* **本文抜粋**:
================================
佐賀大学・学習院大学合同トポロジーセミナー (Saga-Gakushuin Topology Seminar)

年に何回か行いたいと思います。

講演を希望される方は中村伊南沙までご連絡ください。
(※※名称:佐賀大学・学習院大学合同トポロジーセミナー:2023.4.〜)
金沢大学・学習院大学合同トポロジーセミナー:2018.7.〜2023.3.
学習院大学トポロジーセミナー:2012.4.〜2018.6.)
(※※このページに MathJax を導入しました. 2014.1.7)
(※※世話人:2023.5.〜:中村伊南沙、軽尾浩晃
2015.8.〜2023.3:中村伊南沙
2013.11.〜2015.7.: 中村信裕
2012.4.〜2013.10.: 中村伊南沙)
================================
* **エントリ一覧**:

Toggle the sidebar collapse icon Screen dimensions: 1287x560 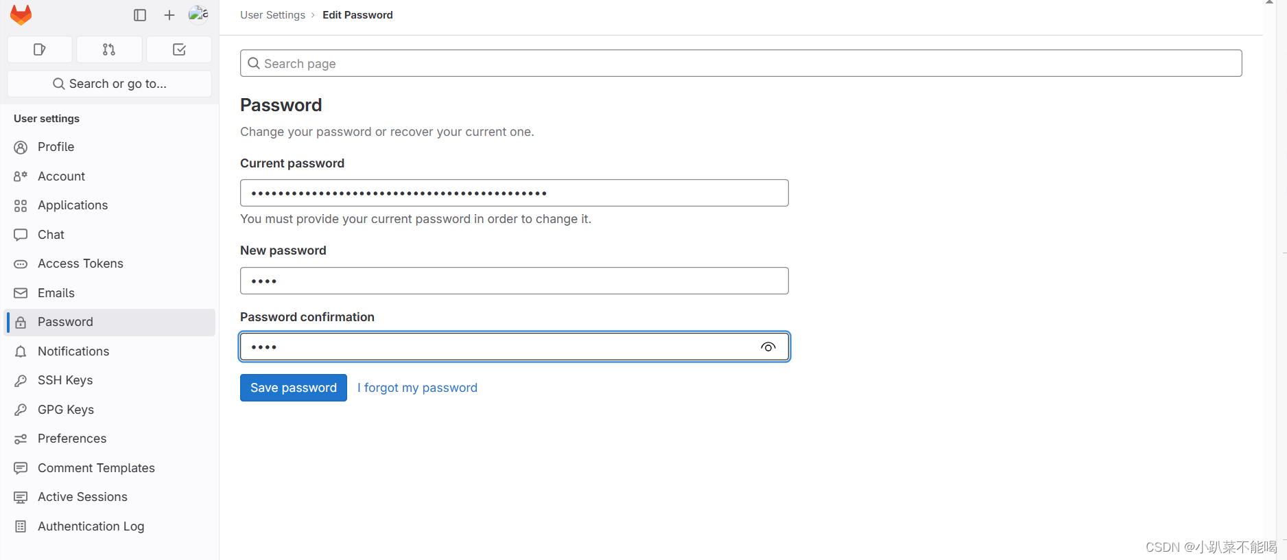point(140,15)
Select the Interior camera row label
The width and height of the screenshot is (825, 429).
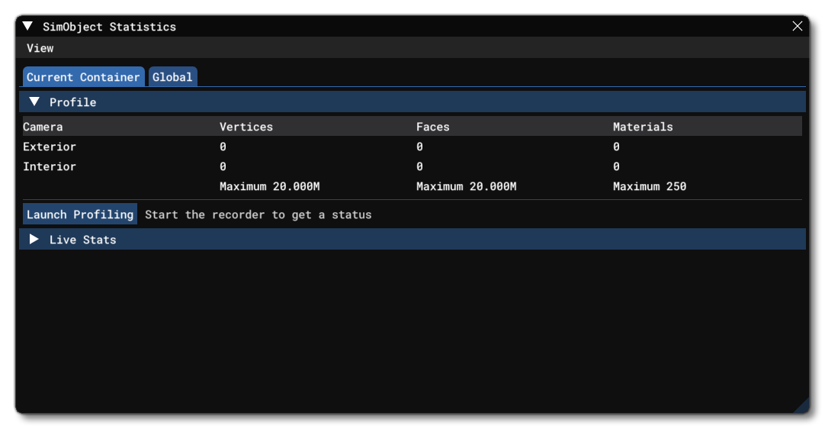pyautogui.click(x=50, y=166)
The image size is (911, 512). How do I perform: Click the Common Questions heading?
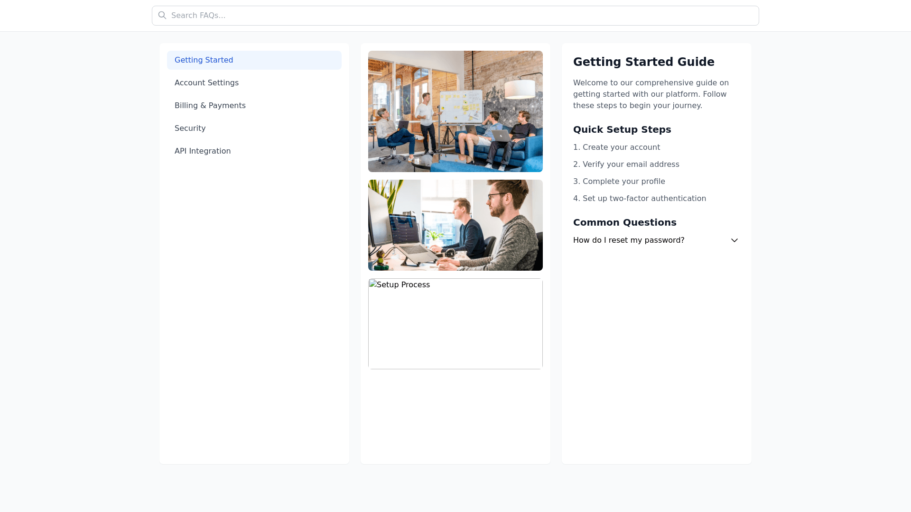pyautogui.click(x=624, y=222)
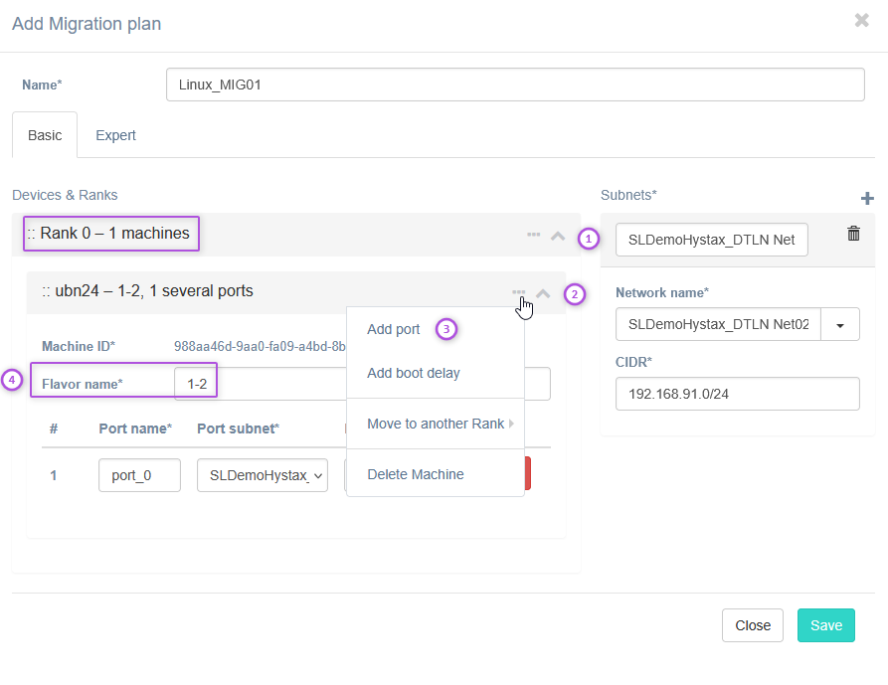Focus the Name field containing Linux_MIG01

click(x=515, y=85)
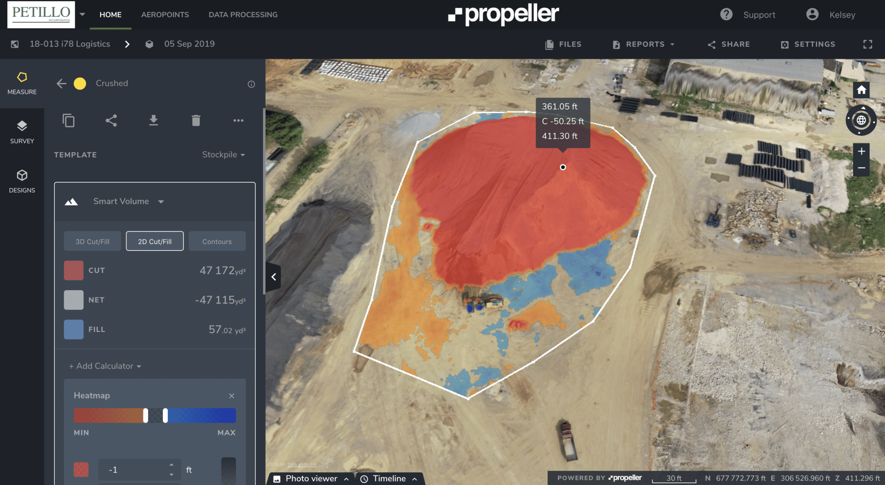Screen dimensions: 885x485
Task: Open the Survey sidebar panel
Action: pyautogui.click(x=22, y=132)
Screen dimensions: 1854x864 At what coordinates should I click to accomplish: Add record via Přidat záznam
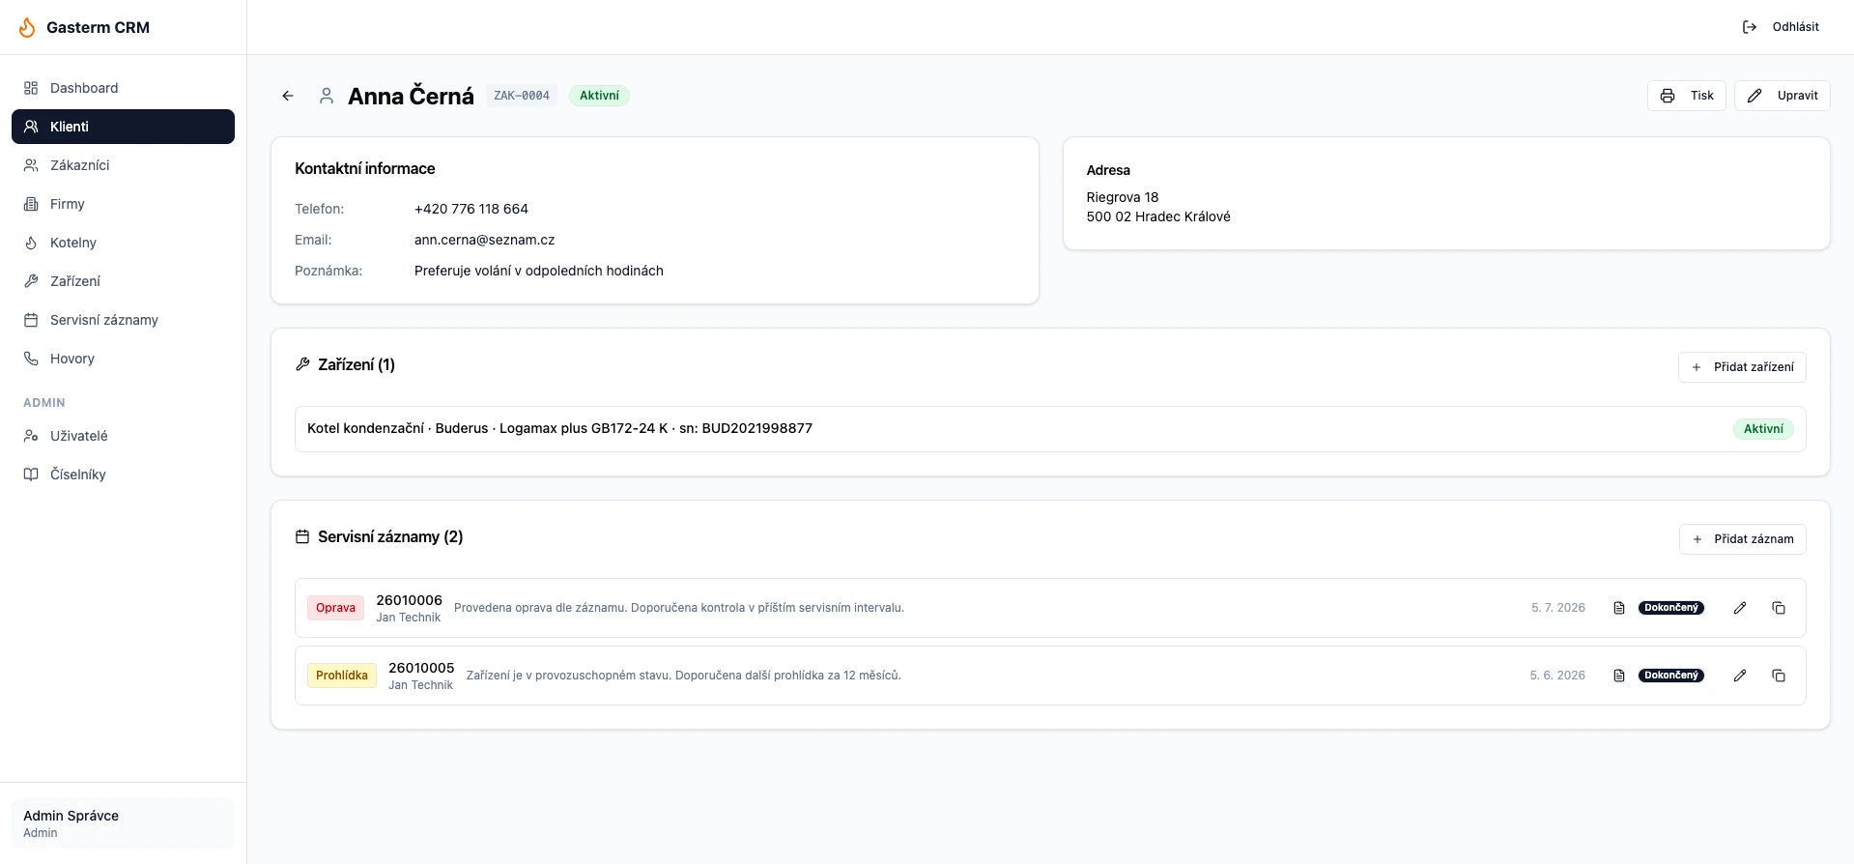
================================
* **課題一覧**:
[1] セミナー案内のうち、「佐賀大学・学習院大学合同トポロジーセミナー (Saga-Gakushuin Topology」から「金沢大学・学習院大学合同トポロジーセミナー:2018.7.〜2023.3.」までの部分をそのまま書き写してください。
[2] セミナー案内をもとに、次の問いに答えてください。
(a) 講演を希望する場合の連絡先として挙げられている人物は誰ですか。
(b) このページに MathJax が導入されたのはいつですか。
(c) 「学習院大学トポロジーセミナー」という名称が用いられていた期間はいつからいつまでですか。
[3] セミナー案内によると、講演を希望する者はどのような手順を取ればよいですか。一文から三文で説明してください。

* **課題別解答**:
[1]
佐賀大学・学習院大学合同トポロジーセミナー (Saga-Gakushuin Topology Seminar)

年に何回か行いたいと思います。

講演を希望される方は中村伊南沙までご連絡ください。
(※※名称:佐賀大学・学習院大学合同トポロジーセミナー:2023.4.〜)
金沢大学・学習院大学合同トポロジーセミナー:2018.7.〜2023.3.

[2]
(a) 中村伊南沙
(b) 2014.1.7
(c) 2012.4.〜2018.6.

[3] 講演を希望する者は、中村伊南沙に連絡します。セミナー案内には、講演を希望する方は同氏まで連絡するよう記されています。